* WHAT NEEDS TO BE DONE *
Turn each line of the data below into an item of a numbered list, skipping blank lines. Leave the pictures out of your answer.

━━━━━━━━

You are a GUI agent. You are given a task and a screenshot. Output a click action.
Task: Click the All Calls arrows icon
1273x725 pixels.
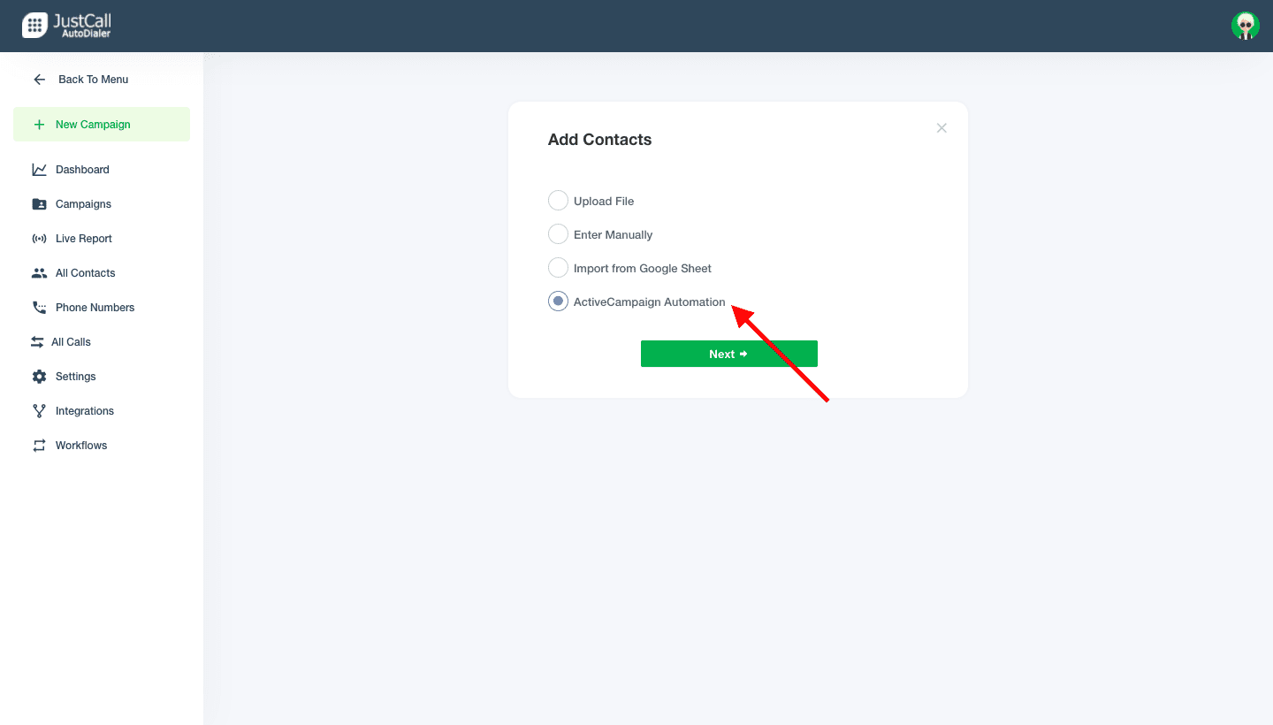coord(37,342)
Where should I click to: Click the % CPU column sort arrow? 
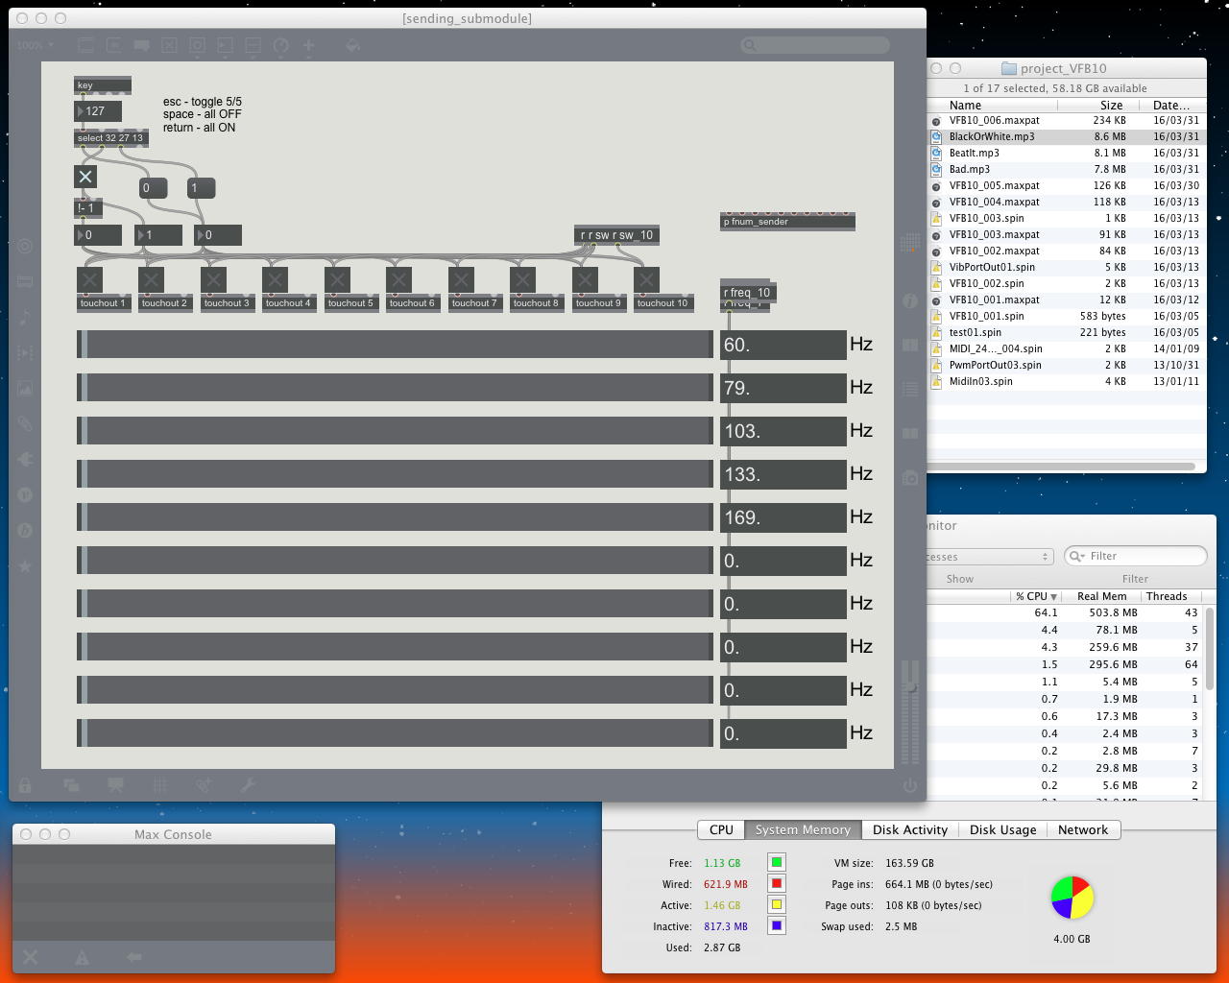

━━━━━━━━

* SOLUTION TO THIS PROBLEM *
1. You are a GUI agent. You are given a task and a screenshot. Output a click action.
2. Task: Click the All Calls arrows icon
3. 1273x725 pixels.
4. coord(37,342)
5. Where should I click to: Click the % CPU column sort arrow? 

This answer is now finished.